-- Start RECORDS TO USE --

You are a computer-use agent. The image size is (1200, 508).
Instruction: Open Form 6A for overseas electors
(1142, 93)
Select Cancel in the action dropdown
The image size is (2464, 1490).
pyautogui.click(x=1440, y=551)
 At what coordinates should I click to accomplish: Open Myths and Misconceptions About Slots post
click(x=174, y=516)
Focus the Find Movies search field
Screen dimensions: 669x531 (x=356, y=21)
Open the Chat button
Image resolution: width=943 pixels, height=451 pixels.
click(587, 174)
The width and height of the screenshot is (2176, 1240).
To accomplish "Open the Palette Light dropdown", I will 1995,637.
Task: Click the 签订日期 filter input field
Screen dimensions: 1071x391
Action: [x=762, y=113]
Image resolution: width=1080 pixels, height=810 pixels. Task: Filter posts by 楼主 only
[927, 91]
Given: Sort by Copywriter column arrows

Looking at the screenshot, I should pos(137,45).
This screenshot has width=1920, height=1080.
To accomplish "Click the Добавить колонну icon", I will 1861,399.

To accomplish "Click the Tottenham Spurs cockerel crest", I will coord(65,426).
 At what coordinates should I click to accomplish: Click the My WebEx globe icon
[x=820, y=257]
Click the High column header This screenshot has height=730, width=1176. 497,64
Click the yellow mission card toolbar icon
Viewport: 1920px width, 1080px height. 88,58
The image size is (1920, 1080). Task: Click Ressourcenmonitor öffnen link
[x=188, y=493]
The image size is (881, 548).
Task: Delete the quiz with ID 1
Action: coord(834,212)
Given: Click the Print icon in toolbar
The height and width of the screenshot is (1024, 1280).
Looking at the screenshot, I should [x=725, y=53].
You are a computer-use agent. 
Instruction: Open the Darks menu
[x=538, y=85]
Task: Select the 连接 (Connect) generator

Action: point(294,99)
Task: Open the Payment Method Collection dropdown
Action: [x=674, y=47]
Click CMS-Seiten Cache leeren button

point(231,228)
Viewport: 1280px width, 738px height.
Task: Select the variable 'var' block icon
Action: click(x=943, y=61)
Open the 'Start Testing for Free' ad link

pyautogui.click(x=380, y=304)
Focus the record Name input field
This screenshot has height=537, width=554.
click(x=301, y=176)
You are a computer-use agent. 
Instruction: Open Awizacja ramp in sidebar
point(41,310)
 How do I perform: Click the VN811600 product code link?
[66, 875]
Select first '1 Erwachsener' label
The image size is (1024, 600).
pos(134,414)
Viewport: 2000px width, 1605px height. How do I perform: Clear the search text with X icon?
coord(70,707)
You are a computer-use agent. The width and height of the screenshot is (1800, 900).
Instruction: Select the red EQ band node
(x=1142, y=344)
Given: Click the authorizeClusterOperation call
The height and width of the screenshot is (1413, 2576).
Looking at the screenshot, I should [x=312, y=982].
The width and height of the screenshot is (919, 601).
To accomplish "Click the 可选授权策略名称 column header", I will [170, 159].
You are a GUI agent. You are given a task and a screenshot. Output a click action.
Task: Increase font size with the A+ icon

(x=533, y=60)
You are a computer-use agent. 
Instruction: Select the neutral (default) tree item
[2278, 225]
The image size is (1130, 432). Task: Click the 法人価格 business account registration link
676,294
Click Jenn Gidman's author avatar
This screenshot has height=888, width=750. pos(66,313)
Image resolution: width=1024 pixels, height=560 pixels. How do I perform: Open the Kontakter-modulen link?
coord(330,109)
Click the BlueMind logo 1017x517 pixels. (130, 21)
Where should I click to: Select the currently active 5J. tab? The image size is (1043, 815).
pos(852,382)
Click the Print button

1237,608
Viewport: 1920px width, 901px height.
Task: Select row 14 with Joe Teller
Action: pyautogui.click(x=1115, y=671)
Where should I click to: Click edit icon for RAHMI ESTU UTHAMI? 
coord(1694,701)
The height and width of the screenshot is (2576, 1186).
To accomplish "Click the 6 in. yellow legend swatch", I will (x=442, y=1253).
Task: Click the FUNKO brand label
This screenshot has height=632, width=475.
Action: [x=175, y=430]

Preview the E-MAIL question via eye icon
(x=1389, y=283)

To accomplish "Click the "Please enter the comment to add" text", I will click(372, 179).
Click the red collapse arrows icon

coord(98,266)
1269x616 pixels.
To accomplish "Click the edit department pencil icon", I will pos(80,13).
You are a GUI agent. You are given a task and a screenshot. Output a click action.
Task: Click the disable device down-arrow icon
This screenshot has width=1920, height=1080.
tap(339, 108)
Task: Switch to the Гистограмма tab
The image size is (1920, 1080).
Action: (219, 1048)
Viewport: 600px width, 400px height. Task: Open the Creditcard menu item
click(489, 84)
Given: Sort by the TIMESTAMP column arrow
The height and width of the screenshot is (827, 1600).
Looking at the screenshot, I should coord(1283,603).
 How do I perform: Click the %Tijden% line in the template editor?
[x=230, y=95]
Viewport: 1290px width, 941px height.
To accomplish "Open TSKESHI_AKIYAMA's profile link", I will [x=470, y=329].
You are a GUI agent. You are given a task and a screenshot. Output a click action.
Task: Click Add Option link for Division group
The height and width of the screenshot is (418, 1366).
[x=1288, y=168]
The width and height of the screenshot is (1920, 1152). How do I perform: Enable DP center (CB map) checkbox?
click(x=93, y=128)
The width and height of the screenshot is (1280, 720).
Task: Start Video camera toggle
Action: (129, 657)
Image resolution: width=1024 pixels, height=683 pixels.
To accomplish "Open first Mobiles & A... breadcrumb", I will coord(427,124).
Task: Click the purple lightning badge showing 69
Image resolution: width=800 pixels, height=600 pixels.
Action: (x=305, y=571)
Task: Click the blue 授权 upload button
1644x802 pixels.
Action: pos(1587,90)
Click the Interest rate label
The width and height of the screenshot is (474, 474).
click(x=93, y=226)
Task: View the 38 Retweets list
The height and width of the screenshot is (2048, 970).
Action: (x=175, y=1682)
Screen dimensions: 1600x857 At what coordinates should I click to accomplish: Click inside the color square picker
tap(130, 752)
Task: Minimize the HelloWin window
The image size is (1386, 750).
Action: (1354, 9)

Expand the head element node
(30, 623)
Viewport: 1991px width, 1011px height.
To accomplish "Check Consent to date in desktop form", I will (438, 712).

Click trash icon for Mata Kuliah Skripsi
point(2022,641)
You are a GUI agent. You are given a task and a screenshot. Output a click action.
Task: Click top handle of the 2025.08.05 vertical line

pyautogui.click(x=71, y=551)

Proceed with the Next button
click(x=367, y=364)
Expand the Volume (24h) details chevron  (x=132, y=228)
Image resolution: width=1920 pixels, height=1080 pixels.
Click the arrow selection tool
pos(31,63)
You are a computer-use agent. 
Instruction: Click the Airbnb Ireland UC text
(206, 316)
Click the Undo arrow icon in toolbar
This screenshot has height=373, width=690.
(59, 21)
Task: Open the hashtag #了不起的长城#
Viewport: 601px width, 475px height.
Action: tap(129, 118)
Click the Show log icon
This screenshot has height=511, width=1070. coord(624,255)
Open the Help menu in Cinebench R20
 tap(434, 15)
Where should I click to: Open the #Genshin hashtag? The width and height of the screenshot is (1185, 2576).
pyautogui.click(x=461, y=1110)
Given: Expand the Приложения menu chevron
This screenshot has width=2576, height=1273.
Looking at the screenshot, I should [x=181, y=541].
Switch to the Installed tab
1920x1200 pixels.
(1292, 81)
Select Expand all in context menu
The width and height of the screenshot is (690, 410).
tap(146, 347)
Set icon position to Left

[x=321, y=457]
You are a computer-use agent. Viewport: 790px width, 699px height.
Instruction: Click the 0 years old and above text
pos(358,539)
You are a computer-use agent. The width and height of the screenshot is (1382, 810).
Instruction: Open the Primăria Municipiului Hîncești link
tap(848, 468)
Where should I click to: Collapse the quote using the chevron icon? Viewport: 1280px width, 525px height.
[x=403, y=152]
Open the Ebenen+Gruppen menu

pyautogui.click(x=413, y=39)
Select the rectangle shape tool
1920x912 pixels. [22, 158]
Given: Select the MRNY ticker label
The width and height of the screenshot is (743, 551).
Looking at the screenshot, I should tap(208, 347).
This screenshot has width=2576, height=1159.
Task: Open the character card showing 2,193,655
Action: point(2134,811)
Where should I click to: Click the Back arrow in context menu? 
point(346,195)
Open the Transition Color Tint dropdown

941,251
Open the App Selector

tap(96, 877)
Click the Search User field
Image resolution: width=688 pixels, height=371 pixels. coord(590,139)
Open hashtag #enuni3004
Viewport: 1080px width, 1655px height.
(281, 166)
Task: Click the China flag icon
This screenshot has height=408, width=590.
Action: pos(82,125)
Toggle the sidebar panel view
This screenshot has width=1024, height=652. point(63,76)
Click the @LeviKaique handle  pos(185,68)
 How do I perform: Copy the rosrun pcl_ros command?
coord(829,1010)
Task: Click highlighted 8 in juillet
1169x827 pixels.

-- End RECORDS TO USE --

■ **TASK OBJECTIVE**:
Output the entries from the line with "Task: Open the hashtag #了不起的长城#" to the line with "pyautogui.click(x=413, y=39)", both included, as a JSON list of strings with one string per line. Omit blank lines.

■ **RESPONSE TO THE TASK**:
[
  "Task: Open the hashtag #了不起的长城#",
  "Viewport: 601px width, 475px height.",
  "Action: tap(129, 118)",
  "Click the Show log icon",
  "This screenshot has height=511, width=1070. coord(624,255)",
  "Open the Help menu in Cinebench R20",
  " tap(434, 15)",
  "Where should I click to: Open the #Genshin hashtag? The width and height of the screenshot is (1185, 2576).",
  "pyautogui.click(x=461, y=1110)",
  "Given: Expand the Приложения menu chevron",
  "This screenshot has width=2576, height=1273.",
  "Looking at the screenshot, I should [x=181, y=541].",
  "Switch to the Installed tab",
  "1920x1200 pixels.",
  "(1292, 81)",
  "Select Expand all in context menu",
  "The width and height of the screenshot is (690, 410).",
  "tap(146, 347)",
  "Set icon position to Left",
  "[x=321, y=457]",
  "You are a computer-use agent. Viewport: 790px width, 699px height.",
  "Instruction: Click the 0 years old and above text",
  "pos(358,539)",
  "You are a computer-use agent. The width and height of the screenshot is (1382, 810).",
  "Instruction: Open the Primăria Municipiului Hîncești link",
  "tap(848, 468)",
  "Where should I click to: Collapse the quote using the chevron icon? Viewport: 1280px width, 525px height.",
  "[x=403, y=152]",
  "Open the Ebenen+Gruppen menu",
  "pyautogui.click(x=413, y=39)"
]